WRITTEN EXERCISE: List each line of the rows below that contains the string "pixels", treating uppercase and lowercase as different.

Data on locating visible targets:
══════════
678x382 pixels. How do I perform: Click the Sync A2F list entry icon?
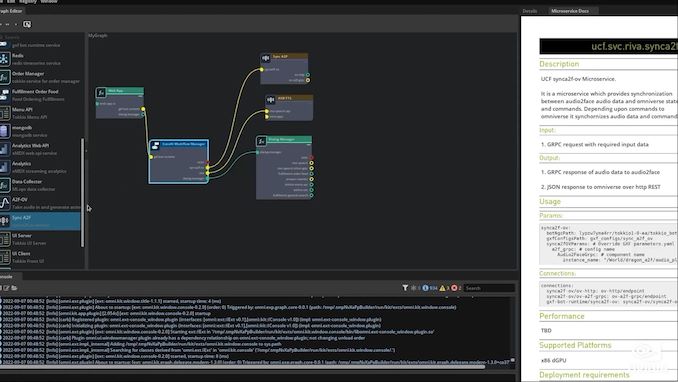tap(4, 221)

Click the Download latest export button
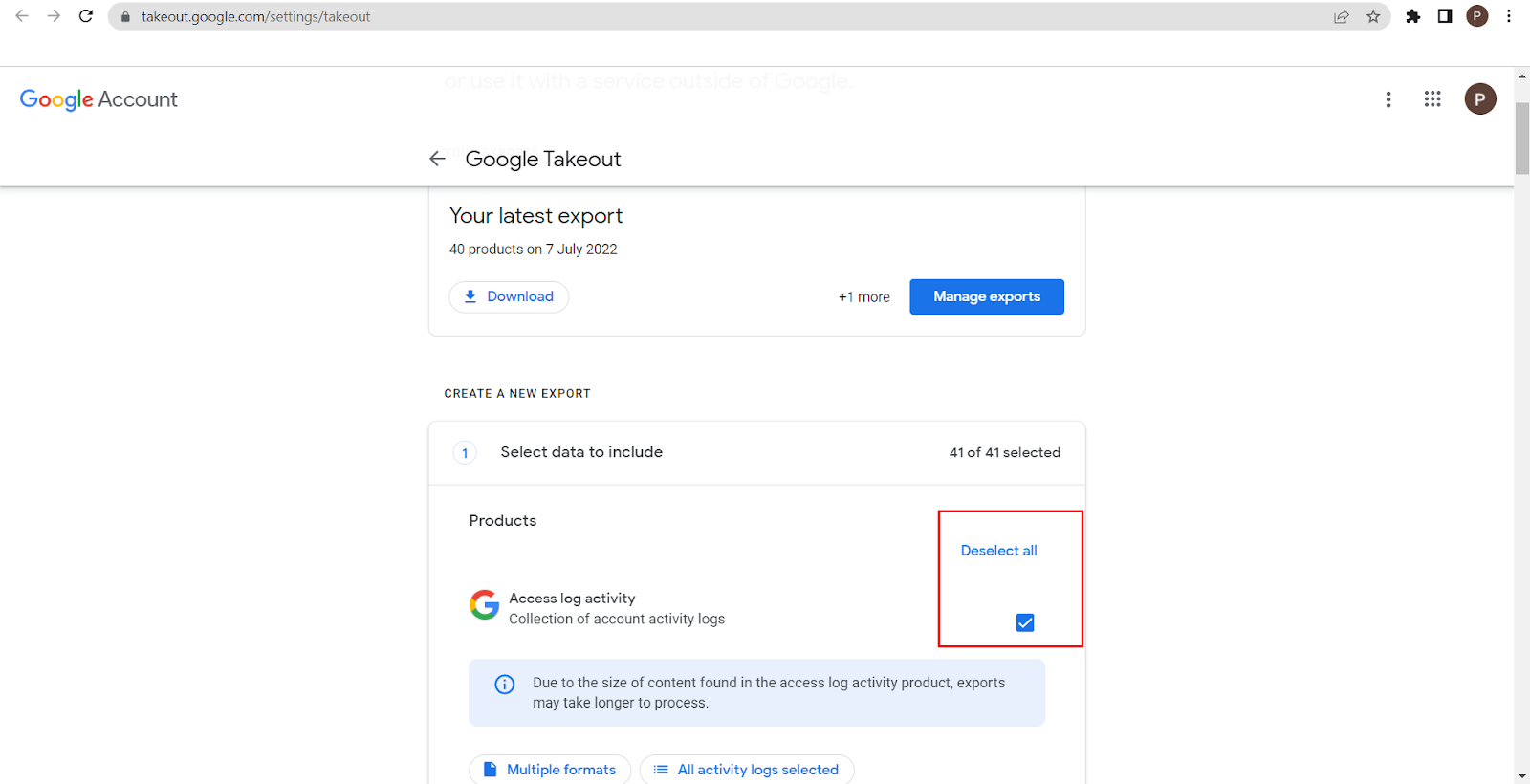509,296
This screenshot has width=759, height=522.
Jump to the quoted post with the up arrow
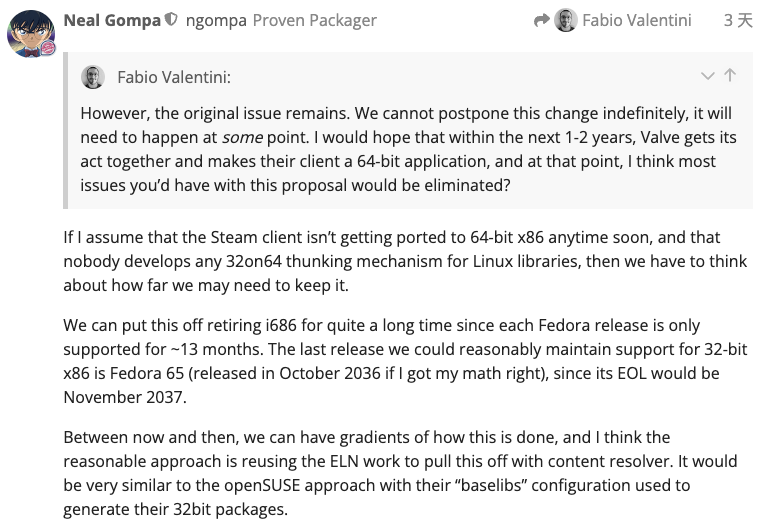730,76
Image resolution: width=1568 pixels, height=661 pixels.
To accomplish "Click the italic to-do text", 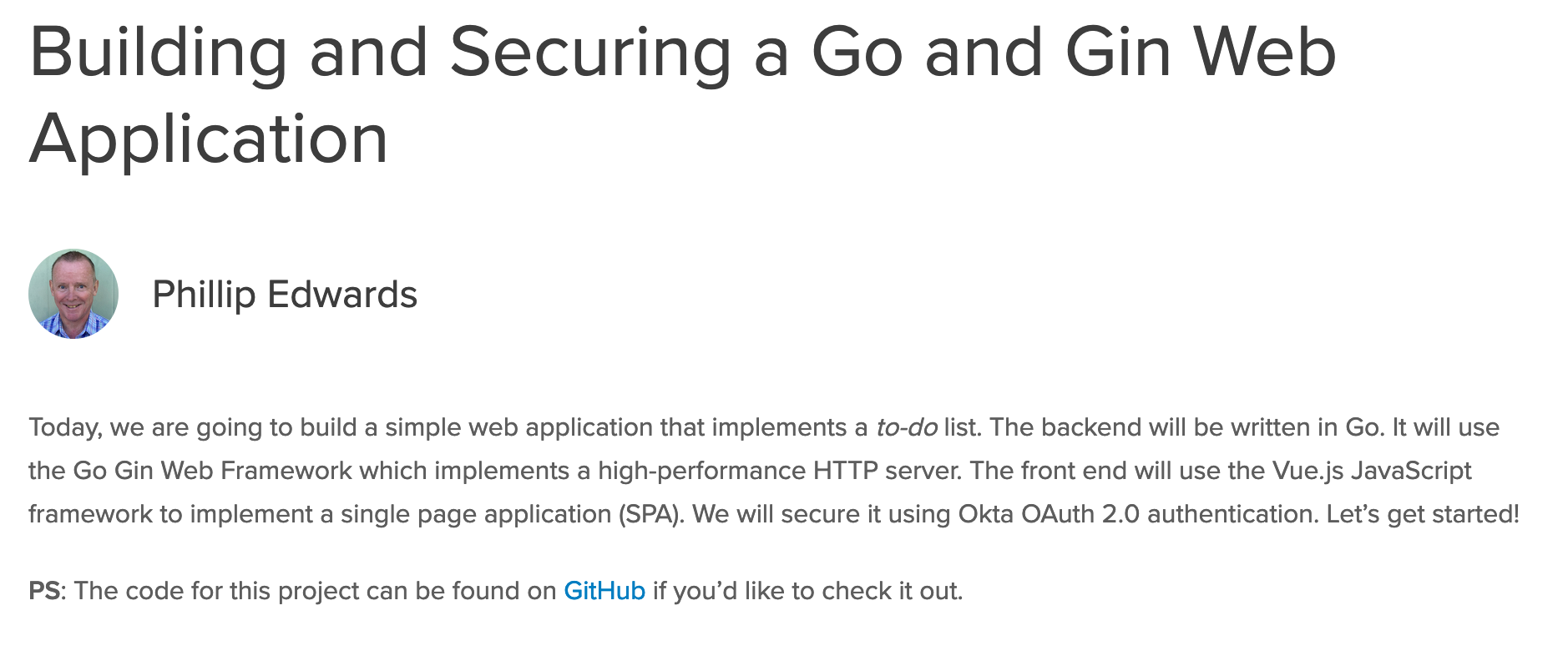I will [906, 427].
══════════
REPLY:
678x382 pixels. How do I perform: Click the Sync A2F list entry icon?
Image resolution: width=1568 pixels, height=661 pixels.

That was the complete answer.